Nice try: Haltestelle Staatsgalerie Zwischen Absperrgittern, Treppen und Schotter

Alles ist so monoton. Foto: Collage Katrin Maier-Sohn

In unserer Reihe „Nice try, Stuttgart“ besuchen wir Orte in der Landeshauptstadt, die verbesserungswürdig sind. Nächster Halt: Staatsgalerie.

Digital Desk: Katrin Maier-Sohn (kms)

Entlang der Willy-Brandt-Straße treffen zwei Welten aufeinander: Das gemütliche Kernerviertel und die Dauerbaustelle rund um die Stadtbahnhaltestelle Staatsgalerie. Dazwischen liegt ein Grenzgebiet aus steilen Treppenstufen und Absperrgittern.

 

Alte Stadthäuser, schöne Hinterhöfe und der 2023 umgestaltete Schützenplatz mit lebensgroßem Schachbrett und einem Büchertauschregal machen aus dem Stuttgarter Kernerviertel eine familiäre Wohngegend. Das Poffers Café in der Urbanstraße ist in der ganzen Stadt für seine holländischen Pfannkuchen bekannt und bei einem Spaziergang weiter hinauf in Richtung Halbhöhenlage lässt sich die Aussicht vom Eugensplatz oder der Uhlandshöhe über die ganze Stadt genießen. Hält man sich die Ohren zu, ist es nahezu idyllisch.

Ein Blick von oben auf das Planetarium. Foto: IMAGO/Arnulf Hettrich

Steht der Wind allerdings ungeschickt und die Kopfhörer sind außer Betrieb, hallt der Lärm von der „anderen Seite“ den Hang hinauf und lässt nicht wenige Anwohner:innen des Kernerviertels ihre Fenster schließen. Da sind die Sirenen der Rettungsfahrzeuge, welche die Bundesstraße 14 entlang rasen, die einfahrenden Züge im Hauptbahnhof, Partymusik von Sonja Merz‘ Biergarten oder der ständige Lärm der S21-Baustelle. Ein Vorgeschmack darauf, was einen erwartet, wenn man doch mal die B14 überqueren muss – zum Beispiel um die am nächstgelegenen Stadtbahnhaltestelle Staatsgalerie zu erreichen.

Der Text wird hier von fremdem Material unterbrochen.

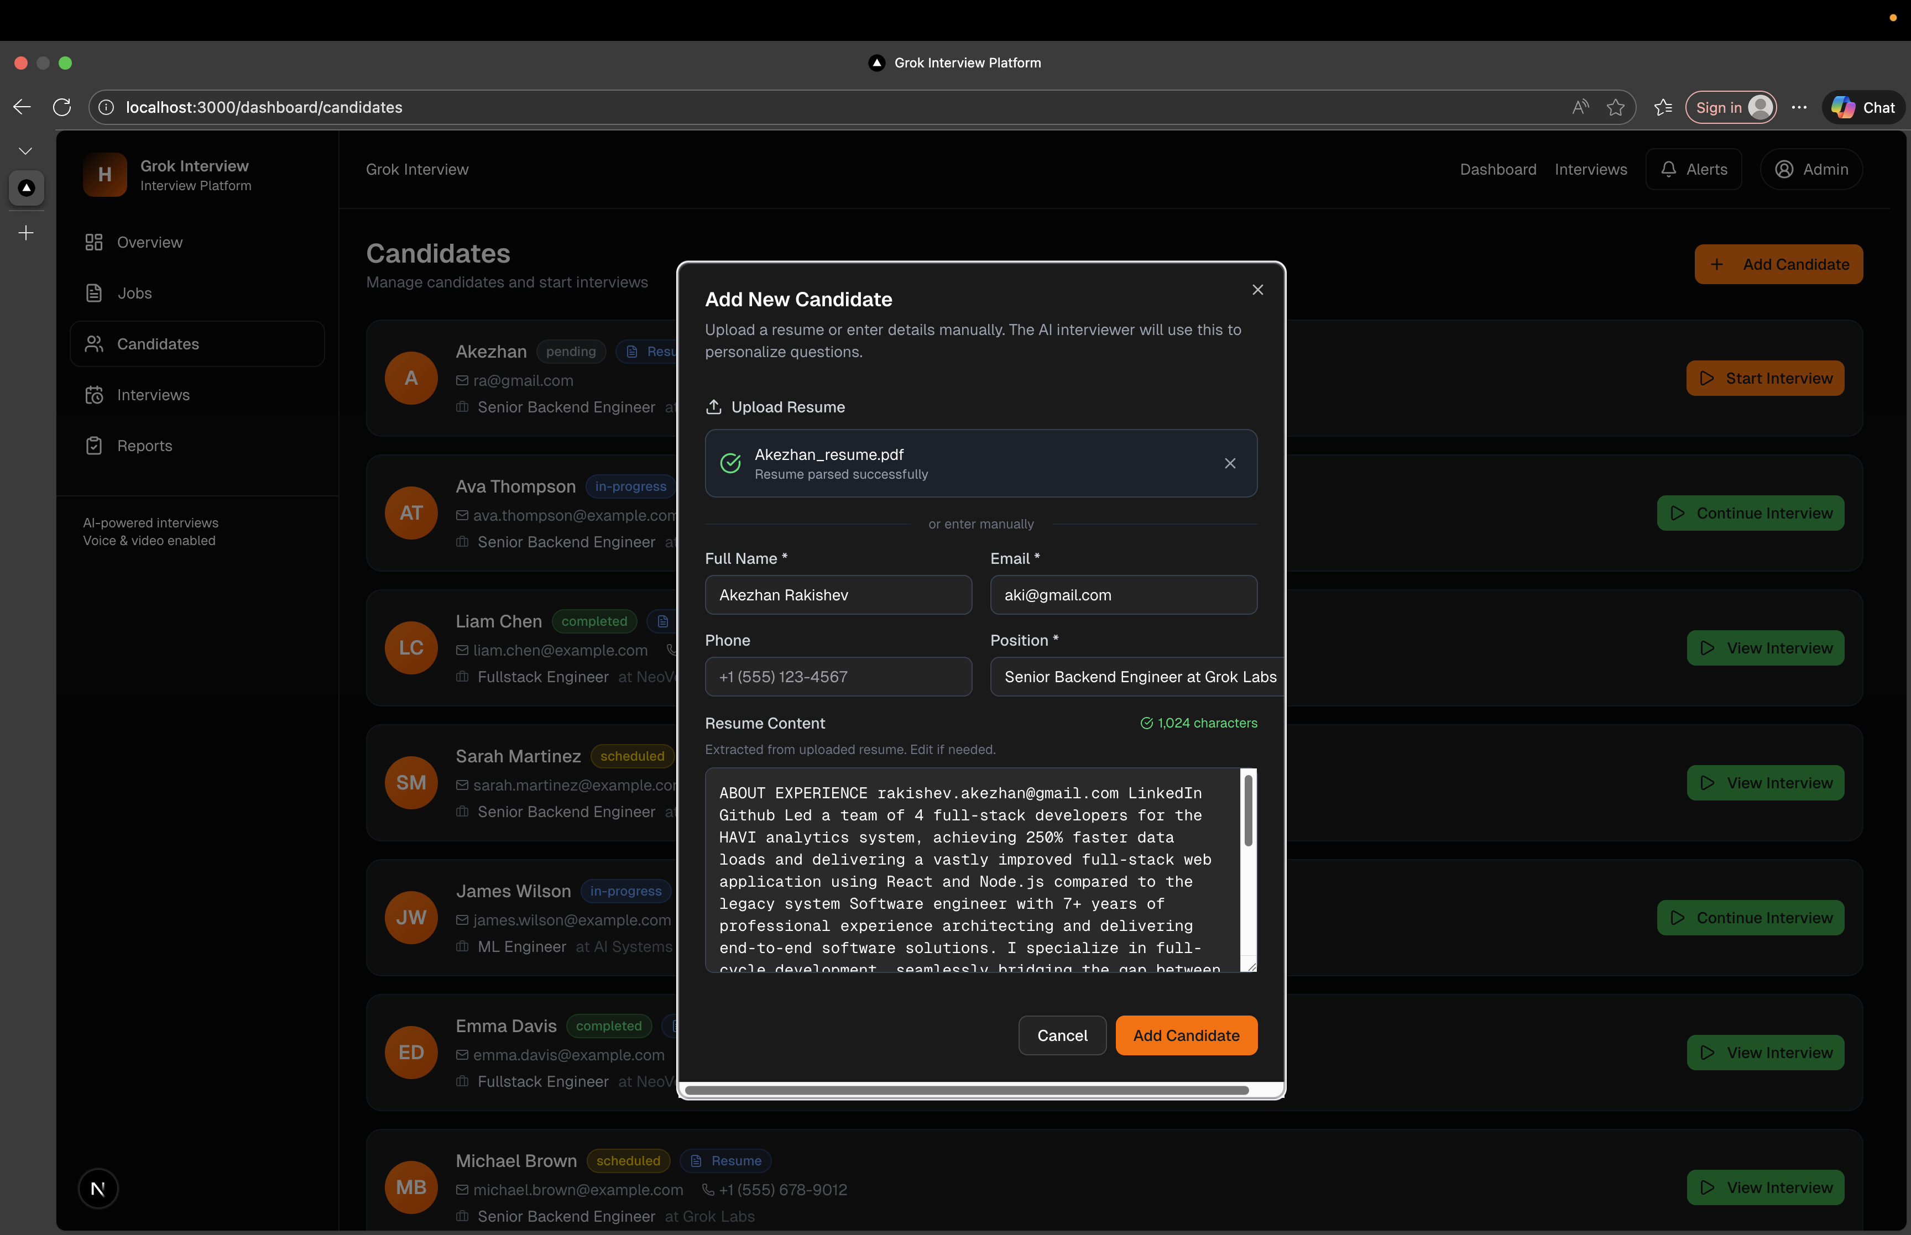Screen dimensions: 1911x1235
Task: Remove the uploaded Akezhan_resume.pdf file
Action: click(x=1229, y=464)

Um vom Kernerviertel zur Stadtbahnhaltestelle oder auch zum Planetarium zu gelangen, müssen 113 Stufen überwunden werden. Denn der schnellste Weg führt aktuell vom Kernerplatz vorbei an Landwirtschafts- und Umweltministerium über die Wullestaffel und den Wullesteg und damit einmal unter dem Le Meridien Hotel durch. Ganz schön steil sind die Stäffele, sogar so steil, dass die Kinderwagenrampe nicht mit Kind im Kinderwagen überwunden werden kann. Kinderwagen und Kind müssen separat hochgetragen werden.

Steile Treppen überall. Foto: Katrin Maier-Sohn

Vom Wullesteg, der sich über die B14 spannt, lässt sich die Umgebung gut überblicken. Da sind bekannte Stuttgarter Gebäude wie das Planetarium, das Königin-Katharina-Stift oder die Oper zu sehen, vor allem aber Autos, Schotter, Beton und Absperrgitter.

Wegen des Baus des neuen Fernbahnhofs Stuttgart 21 musste die alte Stadtbahn‐Haltestelle Staatsgalerie verlegt werden. Von 2014 bis 2020 wurde die neue Haltestelle gebaut, die nun teils über einem ebenfalls neuen Autotunneltunnel liegt, der demnächst in Betrieb gehen soll. Zwar mussten bereits erste Sanierungsarbeiten an der Haltestelle mit dem Schalendach gemacht werden – unter anderem waren die Treppenabgänge undicht – doch die von Architekt Christoph Ingenhoven entworfene Haltestelle überzeugt mit ihrem Design und wird regelmäßig als Fotohintergrund verwendet.

Betonwüste. Foto: Katrin Maier-Sohn

Rings herum eher wenig Ansehliches. 2026 werde mit der Herstellung der Freianlage begonnen, teilt eine Sprecherin der Stadt Stuttgart uns mit. Künftig soll dann ein ebenerdiger, barrierefreier Fußweg vom Kernerplatz direkt zur Haltestelle Staatsgalerie und zum neuen Südzugang des Hauptbahnhofs führen – ganz ohne Umwege über den bisherigen Wulle-Steg. Auch ein neuer Radweg soll die Anbindung verbessern. Zusätzlich werde der Straßenraum neu aufgeteilt und begrünt.

Klingt gut. Doch was ist mit den über zehn Jahren Baustellenwüste bis dahin?